ACTIVITY :: Look for the word "under" in the material below. Copy each line that has it.

INPUT DATA ::
◇ ◇ ◇
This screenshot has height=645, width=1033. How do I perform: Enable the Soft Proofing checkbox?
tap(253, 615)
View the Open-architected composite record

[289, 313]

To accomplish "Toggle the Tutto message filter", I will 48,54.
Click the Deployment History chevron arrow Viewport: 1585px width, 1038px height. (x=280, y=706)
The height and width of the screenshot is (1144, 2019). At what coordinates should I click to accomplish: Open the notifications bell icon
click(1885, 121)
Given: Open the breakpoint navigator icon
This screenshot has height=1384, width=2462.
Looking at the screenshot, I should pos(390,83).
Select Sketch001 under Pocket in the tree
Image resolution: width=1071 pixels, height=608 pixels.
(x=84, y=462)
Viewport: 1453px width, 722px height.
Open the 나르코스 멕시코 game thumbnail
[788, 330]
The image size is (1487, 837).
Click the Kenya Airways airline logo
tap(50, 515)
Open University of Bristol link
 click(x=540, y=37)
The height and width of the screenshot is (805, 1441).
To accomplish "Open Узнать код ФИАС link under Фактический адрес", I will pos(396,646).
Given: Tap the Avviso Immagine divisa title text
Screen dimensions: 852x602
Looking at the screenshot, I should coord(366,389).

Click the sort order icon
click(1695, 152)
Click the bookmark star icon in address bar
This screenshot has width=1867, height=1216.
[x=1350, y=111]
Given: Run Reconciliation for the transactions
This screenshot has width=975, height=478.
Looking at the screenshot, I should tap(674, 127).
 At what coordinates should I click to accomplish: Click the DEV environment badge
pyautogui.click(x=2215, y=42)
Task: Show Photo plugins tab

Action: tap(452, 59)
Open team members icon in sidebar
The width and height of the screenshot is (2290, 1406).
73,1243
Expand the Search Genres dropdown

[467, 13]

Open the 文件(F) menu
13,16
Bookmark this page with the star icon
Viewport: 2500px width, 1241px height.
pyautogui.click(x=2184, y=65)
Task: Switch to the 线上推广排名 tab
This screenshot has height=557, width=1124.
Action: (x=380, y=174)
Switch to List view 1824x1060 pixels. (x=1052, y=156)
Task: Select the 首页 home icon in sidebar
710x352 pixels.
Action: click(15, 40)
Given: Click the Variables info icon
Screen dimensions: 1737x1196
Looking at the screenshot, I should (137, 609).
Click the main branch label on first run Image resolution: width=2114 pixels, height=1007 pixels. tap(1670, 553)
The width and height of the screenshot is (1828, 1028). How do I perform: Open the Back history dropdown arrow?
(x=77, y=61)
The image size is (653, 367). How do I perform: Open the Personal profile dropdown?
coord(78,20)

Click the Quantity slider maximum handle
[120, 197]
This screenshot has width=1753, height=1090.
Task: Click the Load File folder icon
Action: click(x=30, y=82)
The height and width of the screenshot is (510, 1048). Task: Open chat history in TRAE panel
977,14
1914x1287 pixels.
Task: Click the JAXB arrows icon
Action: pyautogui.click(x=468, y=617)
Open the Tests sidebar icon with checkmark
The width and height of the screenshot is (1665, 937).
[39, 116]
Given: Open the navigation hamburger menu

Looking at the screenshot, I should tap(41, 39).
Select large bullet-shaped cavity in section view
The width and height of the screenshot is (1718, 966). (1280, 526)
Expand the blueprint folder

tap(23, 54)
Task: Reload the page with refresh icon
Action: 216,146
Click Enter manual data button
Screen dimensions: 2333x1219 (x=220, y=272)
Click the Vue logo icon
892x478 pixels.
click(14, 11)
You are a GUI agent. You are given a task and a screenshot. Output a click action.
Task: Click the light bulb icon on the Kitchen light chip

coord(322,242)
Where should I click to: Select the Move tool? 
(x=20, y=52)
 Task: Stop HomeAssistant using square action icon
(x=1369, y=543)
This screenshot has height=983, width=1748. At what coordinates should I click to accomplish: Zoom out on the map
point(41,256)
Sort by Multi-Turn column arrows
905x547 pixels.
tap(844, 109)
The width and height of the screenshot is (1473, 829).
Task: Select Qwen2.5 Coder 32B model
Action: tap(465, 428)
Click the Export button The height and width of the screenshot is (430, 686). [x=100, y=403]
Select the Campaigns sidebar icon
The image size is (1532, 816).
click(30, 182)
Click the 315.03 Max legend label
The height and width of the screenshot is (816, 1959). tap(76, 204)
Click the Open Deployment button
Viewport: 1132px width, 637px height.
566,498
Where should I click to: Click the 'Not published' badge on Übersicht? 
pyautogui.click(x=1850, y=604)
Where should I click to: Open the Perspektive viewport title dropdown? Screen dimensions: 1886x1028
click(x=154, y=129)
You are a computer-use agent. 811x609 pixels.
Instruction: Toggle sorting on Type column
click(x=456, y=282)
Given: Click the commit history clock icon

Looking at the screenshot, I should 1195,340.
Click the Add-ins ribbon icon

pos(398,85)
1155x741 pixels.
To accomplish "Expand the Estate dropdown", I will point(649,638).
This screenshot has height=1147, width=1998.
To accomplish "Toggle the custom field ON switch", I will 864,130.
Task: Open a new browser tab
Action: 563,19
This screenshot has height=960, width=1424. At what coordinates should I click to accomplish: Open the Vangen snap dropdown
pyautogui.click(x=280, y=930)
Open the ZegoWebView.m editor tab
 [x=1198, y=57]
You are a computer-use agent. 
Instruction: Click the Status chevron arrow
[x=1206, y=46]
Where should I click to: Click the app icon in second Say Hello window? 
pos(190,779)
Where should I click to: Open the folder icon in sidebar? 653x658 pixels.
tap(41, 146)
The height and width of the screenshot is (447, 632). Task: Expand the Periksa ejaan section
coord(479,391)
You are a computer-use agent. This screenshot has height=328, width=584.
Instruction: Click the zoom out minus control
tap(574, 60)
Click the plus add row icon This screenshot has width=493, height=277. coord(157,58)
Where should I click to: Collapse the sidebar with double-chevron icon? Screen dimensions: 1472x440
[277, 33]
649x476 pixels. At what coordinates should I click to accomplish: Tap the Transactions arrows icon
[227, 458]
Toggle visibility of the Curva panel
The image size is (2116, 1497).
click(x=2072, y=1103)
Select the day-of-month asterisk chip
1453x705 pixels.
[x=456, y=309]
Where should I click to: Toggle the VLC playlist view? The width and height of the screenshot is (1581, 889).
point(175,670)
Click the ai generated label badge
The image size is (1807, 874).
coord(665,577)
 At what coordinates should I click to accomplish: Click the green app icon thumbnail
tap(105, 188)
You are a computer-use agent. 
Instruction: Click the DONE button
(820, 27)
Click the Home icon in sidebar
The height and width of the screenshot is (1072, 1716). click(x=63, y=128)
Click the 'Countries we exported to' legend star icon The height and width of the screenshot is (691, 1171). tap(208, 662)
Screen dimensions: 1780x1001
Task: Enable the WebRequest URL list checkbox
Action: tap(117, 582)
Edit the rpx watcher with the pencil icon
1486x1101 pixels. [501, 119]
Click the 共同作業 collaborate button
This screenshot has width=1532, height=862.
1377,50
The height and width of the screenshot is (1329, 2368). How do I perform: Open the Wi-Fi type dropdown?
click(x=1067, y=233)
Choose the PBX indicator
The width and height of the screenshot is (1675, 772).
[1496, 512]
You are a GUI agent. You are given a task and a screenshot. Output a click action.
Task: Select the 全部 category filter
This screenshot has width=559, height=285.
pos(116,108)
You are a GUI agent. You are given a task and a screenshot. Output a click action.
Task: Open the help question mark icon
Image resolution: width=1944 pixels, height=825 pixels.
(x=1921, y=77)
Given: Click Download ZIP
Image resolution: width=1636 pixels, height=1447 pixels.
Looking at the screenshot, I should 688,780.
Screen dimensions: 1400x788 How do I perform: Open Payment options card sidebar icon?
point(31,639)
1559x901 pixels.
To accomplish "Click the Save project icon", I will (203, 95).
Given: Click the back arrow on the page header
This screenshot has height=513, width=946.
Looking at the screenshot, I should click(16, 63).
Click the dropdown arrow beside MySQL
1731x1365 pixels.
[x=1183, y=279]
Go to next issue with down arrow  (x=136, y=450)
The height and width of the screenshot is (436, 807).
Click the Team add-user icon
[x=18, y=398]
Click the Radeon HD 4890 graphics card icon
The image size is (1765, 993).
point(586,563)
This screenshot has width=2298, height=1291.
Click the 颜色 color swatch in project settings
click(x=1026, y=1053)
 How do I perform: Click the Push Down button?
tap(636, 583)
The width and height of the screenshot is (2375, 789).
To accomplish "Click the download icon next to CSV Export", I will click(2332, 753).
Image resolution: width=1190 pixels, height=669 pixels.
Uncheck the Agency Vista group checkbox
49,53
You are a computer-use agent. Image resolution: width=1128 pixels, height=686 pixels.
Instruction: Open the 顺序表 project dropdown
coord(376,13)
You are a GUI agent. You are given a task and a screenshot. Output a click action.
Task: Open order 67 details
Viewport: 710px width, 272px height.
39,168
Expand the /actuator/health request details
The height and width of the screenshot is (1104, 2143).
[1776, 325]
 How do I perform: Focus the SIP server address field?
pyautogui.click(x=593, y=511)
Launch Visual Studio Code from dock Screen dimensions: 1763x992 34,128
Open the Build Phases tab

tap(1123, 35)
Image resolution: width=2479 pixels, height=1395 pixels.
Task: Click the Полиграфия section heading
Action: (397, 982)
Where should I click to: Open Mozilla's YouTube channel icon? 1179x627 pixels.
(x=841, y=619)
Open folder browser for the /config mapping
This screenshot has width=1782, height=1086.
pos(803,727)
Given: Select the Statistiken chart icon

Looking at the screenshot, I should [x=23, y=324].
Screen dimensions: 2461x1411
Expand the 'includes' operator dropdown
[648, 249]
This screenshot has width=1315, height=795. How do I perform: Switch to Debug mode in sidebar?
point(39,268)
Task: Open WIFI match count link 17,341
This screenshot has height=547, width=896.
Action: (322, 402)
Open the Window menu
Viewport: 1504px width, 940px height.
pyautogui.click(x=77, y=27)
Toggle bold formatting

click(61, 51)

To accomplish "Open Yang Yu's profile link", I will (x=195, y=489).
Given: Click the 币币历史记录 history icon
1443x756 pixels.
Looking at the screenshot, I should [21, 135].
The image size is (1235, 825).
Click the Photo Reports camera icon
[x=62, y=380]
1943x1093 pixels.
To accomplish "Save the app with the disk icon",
◇ ◇ ◇
PROBLEM SOLUTION ::
Select Sketch001 under Pocket in the tree
To accomplish "Open Узнать код ФИАС link under Фактический адрес", I will pos(396,646).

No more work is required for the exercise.